In a rare unanimous decision, the US Supreme Court ruled that human genes cannot be patented:
The case, AMP v. Myriad Genetics, revolved around Utah corporation Myriad Genetics’ exclusive patents on the BRCA1 and BRCA2 genes, which, when mutated, lead to a very high risk of breast and ovarian cancer. Because Myriad was the first to identify the BRCA genes, it patented them, charged exorbitant prices for BRCA testing, and then aggressively prevented any other labs from offering the same test. In 2009, a coalition of plaintiffs including the ACLU, Breast Cancer Action and a number of scientific organizations, researchers and patients sued Myriad, claiming that it had no legal right to hold patents on the BRCA genes.
In a majority decision written by Clarence Thomas, the court affirmed the plaintiffs’ claim that because DNA is naturally occurring, it “lie(s) beyond the domain of patent protection.” In so deciding, the court effectively reversed decades worth of policy by the US Patent and Trade Office, which has granted thousands of gene patents, many of which should now be rendered invalid.
The Court refuted Myriad’s claim that because it had put a lot of time and money into locating the gene, that it therefore deserved a patent: “extensive effort alone is insufficient” to make something patent-worthy.
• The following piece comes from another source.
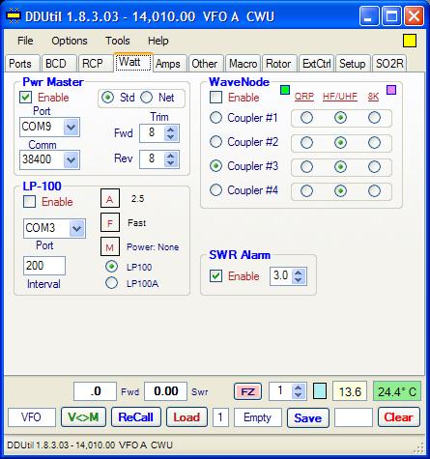Enable the WaveNode checkbox
430x459 pixels.
[x=215, y=98]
Basically, just because you tried really hard doesn’t mean that you deserve a multi-billion dollar legal monopoly.
This is great news for women, men, doctors, scientists and the world in the fight against breast and ovarian cancer. In a New York Times article about the impact of the ruling, other research companies said they would begin offering genetic testing which would bring down the cost and availability of the test, as well as, other tests held by patents:
Some experts say that other genetic tests that are exclusively controlled by a patent holder include the test for spinal muscular atrophy and the test for an inherited form of deafness.
Dr. (Sherri) Bale of GeneDx said the deafness gene also caused a skin disease. Her company is allowed to test for mutations that cause the skin disease, but if it discovers a mutation for hearing loss, it cannot tell the doctor. Instead, a new blood sample has to be drawn and sent to Athena Diagnostics, which controls the testing for the deafness gene. Dr. Bale said the court’s decision should eliminate the need for that arrangement.
It is often said that patents cover 4,000 human genes, or about 20 percent of all human genes, meaning the decision could have a large impact.
Amy Goodman and Juan Gonzalez of Democracy Now, in a discussion of the ruling, were joined by Judge Robert Sweet, the senior federal judge for the Southern District of New York who originally invalidated Myriad Genetics’ patents; Lisbeth Ceriani, one of the plaintiffs in the ACLU lawsuit. In May 2008, she was diagnosed with an aggressive form of breast cancer; and Sandra Park, a senior attorney with the ACLU’s Women’s Rights Project and a lead counsel on the case.
“With the ruling today, we fully expect much better access and much better options for patients, as well as for scientists who want to look at different parts of the genome,” Park says. “They no longer now need to deal with patents on the thousands of genes on our genome when they’re engaging in their scientific work.”